May 5, 2010 at 9:55 am
Guys,
I was told if I had any time out this morning and when I checked: I found for about 4 min in production server this message:
SQL Server has encountered 1 occurrence(s) of IO requests taking longer than 15 seconds to complete on file for each database, what this is mean? It happend 4 hours ago and since then didn't. Can someone tell me what I should check and do?Thank you
May 5, 2010 at 9:58 am
When I have seen this is usually indicates a possible issue with your I/O subsystem. How is you server configured, is it using a SAN, NAS, or DASD?

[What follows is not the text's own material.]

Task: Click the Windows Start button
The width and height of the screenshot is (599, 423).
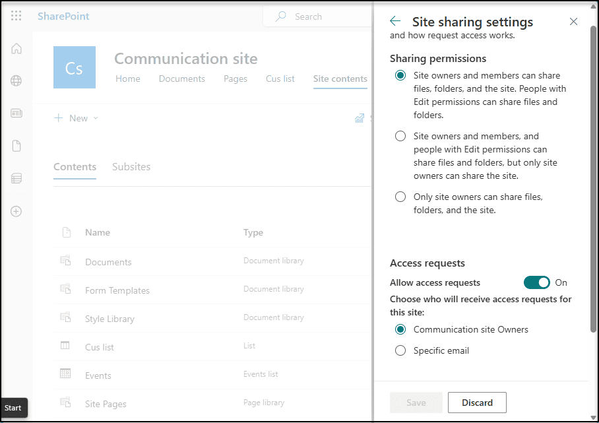Action: [x=13, y=408]
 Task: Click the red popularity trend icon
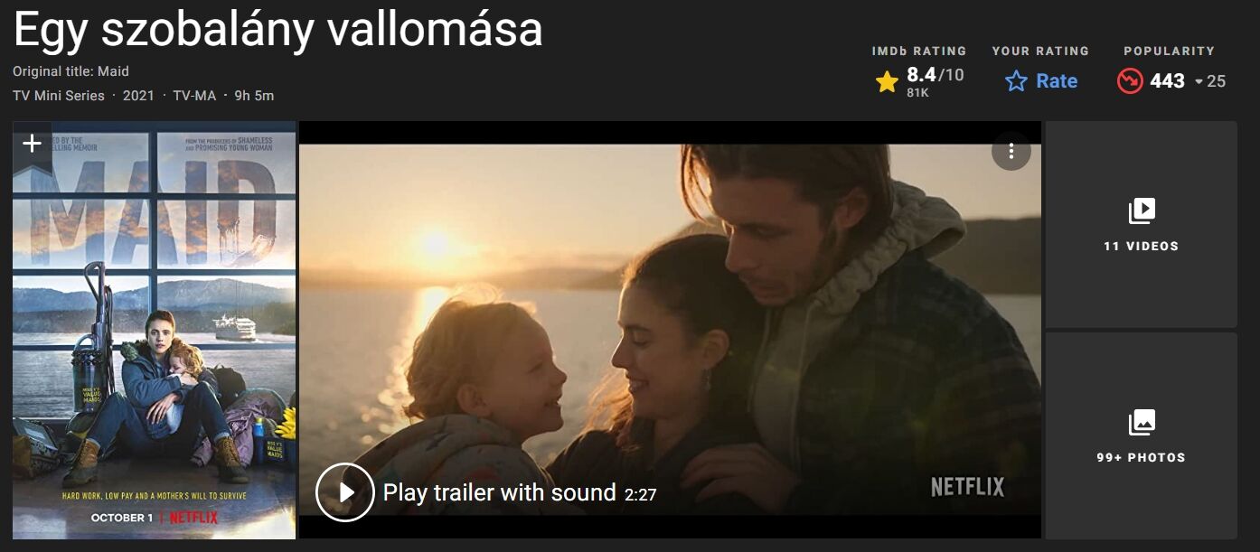(x=1130, y=81)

How are the disk systems configured?
May 5, 2010 at 10:13 am
I can't get to the server, is there sql statment I can to check? Thank you
May 5, 2010 at 10:21 am
Try asking the sys admins responsible for the servers.
May 5, 2010 at 10:57 am
Krasavita (5/5/2010)
I can't get to the server, is there sql statment I can to check? Thank you
You won't be able to query that information. You will need to get that info from a Server Admin or somebody who configured the disk subsystem.

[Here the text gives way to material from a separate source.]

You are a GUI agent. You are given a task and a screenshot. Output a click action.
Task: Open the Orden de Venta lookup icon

Jason...AKA CirqueDeSQLeil
_______________________________________________
I have given a name to my pain...MCM SQL Server, MVP
SQL RNNR
Posting Performance Based Questions - Gail Shaw[/url]
Learn Extended Events
May 5, 2010 at 11:00 am
Thank you
May 5, 2010 at 11:03 am
You're welcome.
Jason...AKA CirqueDeSQLeil
_______________________________________________
I have given a name to my pain...MCM SQL Server, MVP
SQL RNNR
Posting Performance Based Questions - Gail Shaw[/url]
Learn Extended Events
May 6, 2010 at 3:18 pm
I will bet $$ that this server is running diskkeeper.
May 6, 2010 at 5:09 pm
NJ-DBA (5/6/2010)
I will bet $$ that this server is running diskkeeper.
It's also possible that there is some other form of disk defragmenter on the system that runs a scheduled defrag.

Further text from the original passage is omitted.